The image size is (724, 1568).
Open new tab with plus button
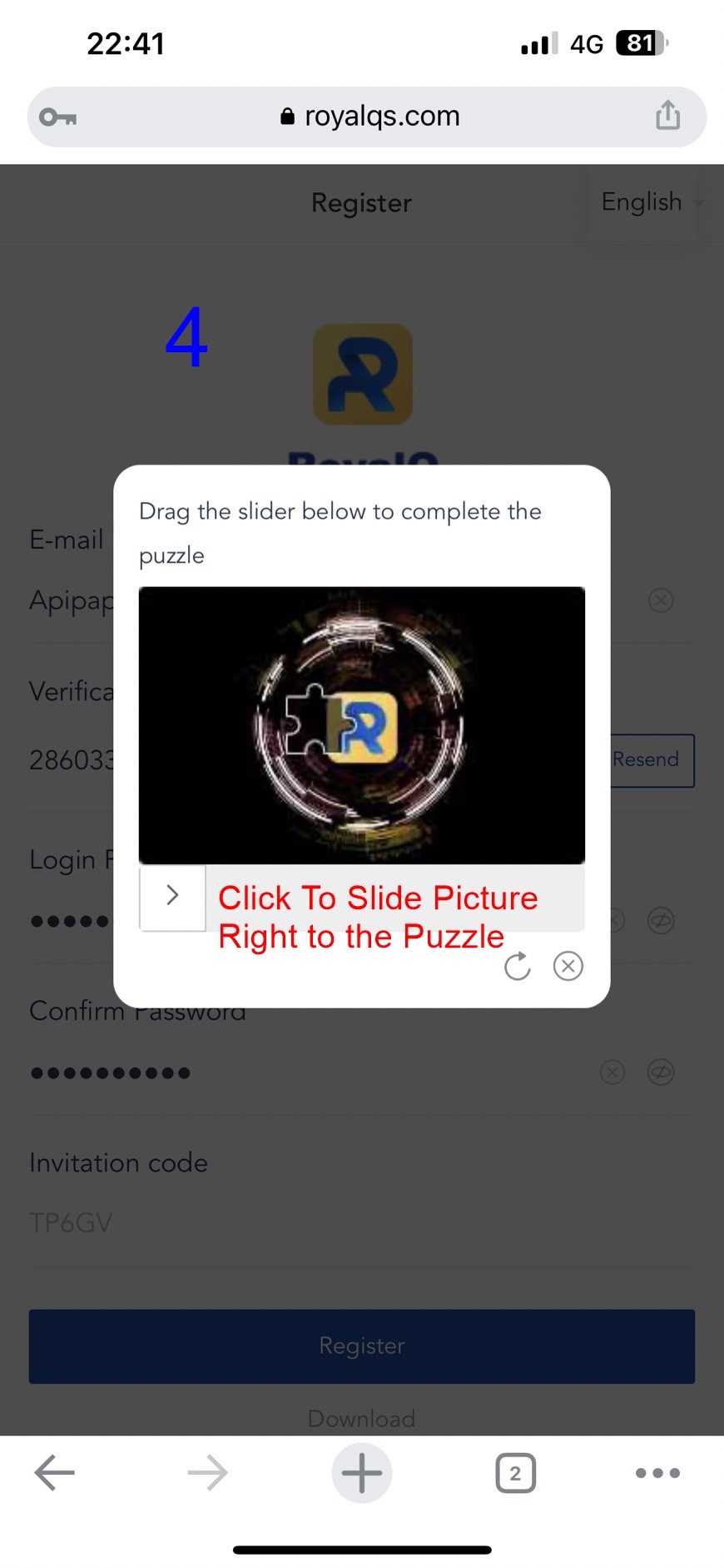[x=362, y=1472]
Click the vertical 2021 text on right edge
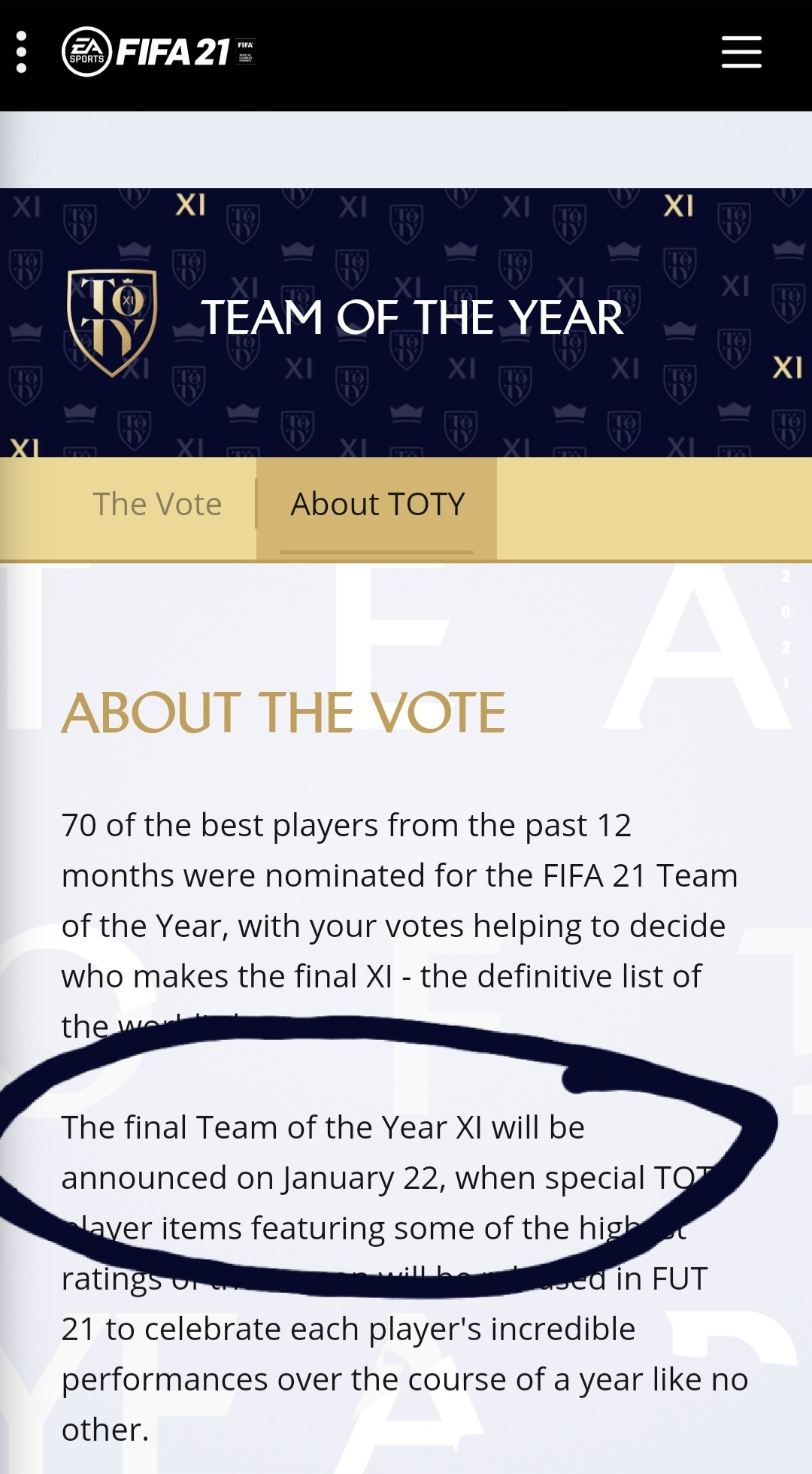 tap(786, 630)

──────────

EXERCISE GOAL:
The output should be the material above, copied exactly, without its pictures.

OUTPUT FOR THIS EXERCISE:
The image size is (724, 1568).
Open new tab with plus button
[x=362, y=1472]
Click the vertical 2021 text on right edge
 tap(786, 630)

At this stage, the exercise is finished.